Marketplaces Platform
OTCM is not an exchange, it is a technological network providing an “Open, Transparent and Connected” market saving issuers compliance costs and traders dealing costs. Issuers range from U.S. SMEs to global names such as Roche. OTCM offers three tiers of marketplace, with its highest-tier companies having exchange-comparable standards. OTCM generates revenue from: (i) OTC LINK ATS trading services (33% of 2012 revenue), mainly from charging brokers fixed monthly subscriptions with some variable month user and usage fees; (ii) market data licensing (39% of 2012 revenue), mainly from monthly fees from distributors such as Bloomberg; and (iii) issuer services (28% of 2012 revenue), mainly from annual information and communication services contracts to issuing corporates.
Why Issuers Use OTCM
OTCM’s marketplaces provide issuers with simple, technologically-advanced, regulated marketplaces, well connected to the investor and press communities, at a low cost. For broker-dealers, the SEC registered ATS trading systems are exchange equivalent in service but have lower intermediary costs.
The Key Sensitivities
The key sensitivities are regulation and technological development.

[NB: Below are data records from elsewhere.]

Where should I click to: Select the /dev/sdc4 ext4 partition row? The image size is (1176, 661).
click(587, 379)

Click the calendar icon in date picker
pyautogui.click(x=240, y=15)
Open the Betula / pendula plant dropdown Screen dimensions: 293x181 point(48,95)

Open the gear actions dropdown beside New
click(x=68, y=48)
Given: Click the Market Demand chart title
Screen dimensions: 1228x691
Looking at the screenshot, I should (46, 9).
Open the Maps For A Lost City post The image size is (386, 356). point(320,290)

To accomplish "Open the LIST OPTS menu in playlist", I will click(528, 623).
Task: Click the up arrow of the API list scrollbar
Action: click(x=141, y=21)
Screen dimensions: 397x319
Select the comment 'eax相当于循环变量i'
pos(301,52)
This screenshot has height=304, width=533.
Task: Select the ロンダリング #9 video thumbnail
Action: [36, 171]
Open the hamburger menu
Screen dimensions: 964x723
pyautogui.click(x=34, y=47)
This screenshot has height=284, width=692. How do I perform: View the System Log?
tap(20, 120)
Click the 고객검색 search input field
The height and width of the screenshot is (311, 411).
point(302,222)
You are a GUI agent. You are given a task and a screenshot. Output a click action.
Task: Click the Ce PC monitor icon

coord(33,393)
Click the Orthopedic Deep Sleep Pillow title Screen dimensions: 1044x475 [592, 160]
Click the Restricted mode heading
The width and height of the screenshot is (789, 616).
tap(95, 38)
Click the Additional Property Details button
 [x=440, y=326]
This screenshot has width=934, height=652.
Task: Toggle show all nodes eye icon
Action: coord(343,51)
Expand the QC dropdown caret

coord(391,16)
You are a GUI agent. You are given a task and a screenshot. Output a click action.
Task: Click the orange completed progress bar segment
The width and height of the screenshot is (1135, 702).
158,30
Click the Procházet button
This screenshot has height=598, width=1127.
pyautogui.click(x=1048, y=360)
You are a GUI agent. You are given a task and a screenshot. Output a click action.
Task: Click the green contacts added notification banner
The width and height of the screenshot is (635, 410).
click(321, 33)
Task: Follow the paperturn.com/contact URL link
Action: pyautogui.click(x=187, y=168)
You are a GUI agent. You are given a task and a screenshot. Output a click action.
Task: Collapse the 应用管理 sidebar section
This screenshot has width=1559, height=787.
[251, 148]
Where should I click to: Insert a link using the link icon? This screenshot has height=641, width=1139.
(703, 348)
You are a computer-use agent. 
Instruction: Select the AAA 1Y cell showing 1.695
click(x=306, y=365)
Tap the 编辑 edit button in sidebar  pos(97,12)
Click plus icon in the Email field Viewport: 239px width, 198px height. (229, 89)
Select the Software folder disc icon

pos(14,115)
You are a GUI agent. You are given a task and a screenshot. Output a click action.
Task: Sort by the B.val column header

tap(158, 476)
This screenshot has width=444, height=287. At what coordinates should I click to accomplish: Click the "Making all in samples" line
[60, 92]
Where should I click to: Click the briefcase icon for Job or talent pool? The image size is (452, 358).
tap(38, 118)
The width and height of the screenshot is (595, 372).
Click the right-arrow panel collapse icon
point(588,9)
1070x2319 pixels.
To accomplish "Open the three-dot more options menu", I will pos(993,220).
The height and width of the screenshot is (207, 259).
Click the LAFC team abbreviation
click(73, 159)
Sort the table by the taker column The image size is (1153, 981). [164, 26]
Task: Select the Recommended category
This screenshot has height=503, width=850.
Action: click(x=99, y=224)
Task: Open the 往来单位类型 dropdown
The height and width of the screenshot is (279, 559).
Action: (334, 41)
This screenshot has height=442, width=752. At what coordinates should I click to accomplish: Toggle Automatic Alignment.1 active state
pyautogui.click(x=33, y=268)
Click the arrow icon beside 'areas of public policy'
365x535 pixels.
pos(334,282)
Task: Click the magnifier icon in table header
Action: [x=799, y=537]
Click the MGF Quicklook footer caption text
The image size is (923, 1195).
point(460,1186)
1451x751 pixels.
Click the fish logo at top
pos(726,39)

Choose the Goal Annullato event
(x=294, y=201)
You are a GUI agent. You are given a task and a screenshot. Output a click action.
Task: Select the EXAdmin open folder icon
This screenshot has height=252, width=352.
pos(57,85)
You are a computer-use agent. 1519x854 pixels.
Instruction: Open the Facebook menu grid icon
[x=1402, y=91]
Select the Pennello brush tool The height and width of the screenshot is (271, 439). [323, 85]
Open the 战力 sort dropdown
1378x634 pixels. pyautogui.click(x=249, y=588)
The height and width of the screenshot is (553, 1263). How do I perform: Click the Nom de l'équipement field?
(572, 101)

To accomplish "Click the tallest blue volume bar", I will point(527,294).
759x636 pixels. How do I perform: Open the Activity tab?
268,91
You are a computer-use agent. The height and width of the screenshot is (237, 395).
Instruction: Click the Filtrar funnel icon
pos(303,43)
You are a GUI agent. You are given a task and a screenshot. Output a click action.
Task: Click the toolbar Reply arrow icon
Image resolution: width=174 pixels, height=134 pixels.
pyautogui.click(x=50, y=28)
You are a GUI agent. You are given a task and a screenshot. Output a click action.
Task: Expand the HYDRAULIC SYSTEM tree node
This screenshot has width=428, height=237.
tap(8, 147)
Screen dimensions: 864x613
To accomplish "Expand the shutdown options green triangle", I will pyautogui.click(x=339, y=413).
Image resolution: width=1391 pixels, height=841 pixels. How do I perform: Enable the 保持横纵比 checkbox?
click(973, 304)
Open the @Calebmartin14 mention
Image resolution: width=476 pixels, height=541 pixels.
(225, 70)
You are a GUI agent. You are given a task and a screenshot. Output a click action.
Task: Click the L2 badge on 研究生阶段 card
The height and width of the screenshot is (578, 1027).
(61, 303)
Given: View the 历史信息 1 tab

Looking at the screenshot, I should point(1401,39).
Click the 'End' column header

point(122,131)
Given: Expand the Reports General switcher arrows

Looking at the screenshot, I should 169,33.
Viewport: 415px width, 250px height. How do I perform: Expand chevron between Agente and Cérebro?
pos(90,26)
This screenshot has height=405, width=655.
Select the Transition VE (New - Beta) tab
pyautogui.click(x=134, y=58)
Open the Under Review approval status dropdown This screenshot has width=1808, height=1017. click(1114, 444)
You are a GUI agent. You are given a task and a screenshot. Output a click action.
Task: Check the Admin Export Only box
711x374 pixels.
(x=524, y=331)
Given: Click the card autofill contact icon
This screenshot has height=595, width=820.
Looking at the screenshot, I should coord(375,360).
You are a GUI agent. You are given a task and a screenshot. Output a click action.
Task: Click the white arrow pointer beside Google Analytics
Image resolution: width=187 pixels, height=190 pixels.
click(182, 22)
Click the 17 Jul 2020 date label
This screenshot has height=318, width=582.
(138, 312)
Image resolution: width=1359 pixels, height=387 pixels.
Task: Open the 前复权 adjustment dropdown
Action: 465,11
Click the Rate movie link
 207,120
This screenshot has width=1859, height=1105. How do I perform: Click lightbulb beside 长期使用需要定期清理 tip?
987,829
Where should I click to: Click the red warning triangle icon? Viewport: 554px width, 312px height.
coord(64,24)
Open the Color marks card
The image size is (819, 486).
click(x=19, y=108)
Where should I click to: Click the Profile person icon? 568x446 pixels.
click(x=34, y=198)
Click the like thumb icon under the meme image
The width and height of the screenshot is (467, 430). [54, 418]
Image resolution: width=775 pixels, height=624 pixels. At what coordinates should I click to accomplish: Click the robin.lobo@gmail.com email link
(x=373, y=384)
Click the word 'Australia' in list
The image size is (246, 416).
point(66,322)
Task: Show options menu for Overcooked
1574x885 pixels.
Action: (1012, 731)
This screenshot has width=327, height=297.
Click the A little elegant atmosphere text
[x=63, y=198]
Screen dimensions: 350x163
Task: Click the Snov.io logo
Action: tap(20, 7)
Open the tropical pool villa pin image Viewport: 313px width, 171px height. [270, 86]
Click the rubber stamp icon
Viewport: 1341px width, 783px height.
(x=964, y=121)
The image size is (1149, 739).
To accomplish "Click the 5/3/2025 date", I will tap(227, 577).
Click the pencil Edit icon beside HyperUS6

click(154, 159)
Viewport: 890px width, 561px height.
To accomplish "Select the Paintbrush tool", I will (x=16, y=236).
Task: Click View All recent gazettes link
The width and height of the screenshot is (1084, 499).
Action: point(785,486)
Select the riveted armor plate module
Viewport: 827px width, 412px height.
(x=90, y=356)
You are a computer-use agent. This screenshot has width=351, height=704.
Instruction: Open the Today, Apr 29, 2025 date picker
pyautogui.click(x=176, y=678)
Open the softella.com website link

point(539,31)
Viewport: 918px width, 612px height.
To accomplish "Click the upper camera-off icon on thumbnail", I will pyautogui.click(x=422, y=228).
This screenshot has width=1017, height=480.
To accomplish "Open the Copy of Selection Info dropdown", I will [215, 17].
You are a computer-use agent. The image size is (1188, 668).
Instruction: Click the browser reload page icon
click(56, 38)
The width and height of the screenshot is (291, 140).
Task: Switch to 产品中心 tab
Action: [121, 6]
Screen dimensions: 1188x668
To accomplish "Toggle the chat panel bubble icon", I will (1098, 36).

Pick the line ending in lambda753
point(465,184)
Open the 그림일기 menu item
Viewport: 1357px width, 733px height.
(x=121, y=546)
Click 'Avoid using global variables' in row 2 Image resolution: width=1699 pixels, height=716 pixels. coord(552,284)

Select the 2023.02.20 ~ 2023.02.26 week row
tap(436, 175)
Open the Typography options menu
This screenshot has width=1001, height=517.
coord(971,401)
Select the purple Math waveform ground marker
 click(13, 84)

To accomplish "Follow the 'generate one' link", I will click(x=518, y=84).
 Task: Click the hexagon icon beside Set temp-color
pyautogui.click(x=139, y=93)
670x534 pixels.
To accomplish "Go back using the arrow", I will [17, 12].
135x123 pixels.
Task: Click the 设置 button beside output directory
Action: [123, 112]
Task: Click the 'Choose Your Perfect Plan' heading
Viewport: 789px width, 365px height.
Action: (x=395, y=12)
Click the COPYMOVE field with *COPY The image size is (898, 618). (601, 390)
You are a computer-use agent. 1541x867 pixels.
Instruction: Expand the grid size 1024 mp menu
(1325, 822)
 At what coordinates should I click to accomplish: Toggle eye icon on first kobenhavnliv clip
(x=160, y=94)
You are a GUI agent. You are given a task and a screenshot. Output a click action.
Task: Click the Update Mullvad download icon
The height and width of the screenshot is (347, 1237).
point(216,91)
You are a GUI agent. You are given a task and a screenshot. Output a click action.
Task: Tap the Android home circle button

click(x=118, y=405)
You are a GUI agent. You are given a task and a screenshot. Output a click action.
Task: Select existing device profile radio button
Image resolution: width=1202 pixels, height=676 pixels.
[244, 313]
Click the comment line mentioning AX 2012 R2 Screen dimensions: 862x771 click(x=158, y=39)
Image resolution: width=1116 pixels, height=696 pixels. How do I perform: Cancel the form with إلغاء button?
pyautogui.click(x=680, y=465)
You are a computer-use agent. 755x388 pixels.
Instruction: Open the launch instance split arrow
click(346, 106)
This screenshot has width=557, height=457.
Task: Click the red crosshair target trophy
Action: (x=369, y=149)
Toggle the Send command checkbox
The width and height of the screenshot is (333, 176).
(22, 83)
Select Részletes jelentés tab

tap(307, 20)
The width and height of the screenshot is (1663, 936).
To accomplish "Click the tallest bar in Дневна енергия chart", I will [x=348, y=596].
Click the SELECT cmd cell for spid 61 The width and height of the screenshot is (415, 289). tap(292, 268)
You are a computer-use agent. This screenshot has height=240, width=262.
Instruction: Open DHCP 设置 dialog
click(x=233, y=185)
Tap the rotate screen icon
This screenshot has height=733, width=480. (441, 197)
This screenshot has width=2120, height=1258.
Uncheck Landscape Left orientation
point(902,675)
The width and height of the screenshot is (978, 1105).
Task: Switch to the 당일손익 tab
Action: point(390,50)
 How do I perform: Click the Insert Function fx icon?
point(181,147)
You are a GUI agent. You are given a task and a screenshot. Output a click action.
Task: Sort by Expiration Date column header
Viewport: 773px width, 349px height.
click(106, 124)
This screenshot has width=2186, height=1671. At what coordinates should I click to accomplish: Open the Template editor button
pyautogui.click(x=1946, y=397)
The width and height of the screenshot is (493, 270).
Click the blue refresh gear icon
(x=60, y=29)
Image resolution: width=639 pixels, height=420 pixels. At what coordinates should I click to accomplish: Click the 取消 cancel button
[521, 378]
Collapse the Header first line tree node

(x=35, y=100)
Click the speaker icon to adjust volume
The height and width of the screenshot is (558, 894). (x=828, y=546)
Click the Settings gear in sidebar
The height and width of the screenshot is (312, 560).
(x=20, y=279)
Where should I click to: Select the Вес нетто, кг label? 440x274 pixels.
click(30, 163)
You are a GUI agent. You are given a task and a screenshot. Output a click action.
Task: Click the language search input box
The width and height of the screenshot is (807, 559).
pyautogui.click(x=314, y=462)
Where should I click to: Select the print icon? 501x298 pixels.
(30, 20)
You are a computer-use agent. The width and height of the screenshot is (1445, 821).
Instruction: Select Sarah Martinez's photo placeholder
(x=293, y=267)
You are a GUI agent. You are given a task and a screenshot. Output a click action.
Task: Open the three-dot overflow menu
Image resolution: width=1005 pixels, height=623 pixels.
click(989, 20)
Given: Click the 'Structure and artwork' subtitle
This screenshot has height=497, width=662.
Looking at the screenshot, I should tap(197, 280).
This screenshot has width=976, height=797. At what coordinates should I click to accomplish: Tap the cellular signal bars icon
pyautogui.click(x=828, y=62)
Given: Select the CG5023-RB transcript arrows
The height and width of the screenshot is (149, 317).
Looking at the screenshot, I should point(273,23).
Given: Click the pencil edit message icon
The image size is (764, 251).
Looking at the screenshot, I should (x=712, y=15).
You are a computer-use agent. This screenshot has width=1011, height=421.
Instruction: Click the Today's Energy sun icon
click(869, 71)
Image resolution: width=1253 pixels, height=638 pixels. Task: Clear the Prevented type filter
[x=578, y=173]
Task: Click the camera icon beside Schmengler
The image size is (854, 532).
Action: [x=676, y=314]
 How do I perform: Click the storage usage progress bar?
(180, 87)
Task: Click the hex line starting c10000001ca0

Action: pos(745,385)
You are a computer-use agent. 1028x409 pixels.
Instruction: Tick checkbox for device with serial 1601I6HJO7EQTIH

Both present OTCM with challenges and opportunities. Current proposals to ease some of the rules for small U.S. companies could see greater demand to have their securities traded. There are market volume related revenues, but these are quite modest.
Valuation: Not Paying Full Value For Growth
OTCM is very profitable (c 40% ROE), has strong forecast growth (c 16% CAGR 2012-14) and generates cash (over $4m+ pa), and yet it trades on a 2013 P/E of just 14x. We believe this is partially due to low stock liquidity. Our conservative valuation approaches indicate a fair value of around $10.7.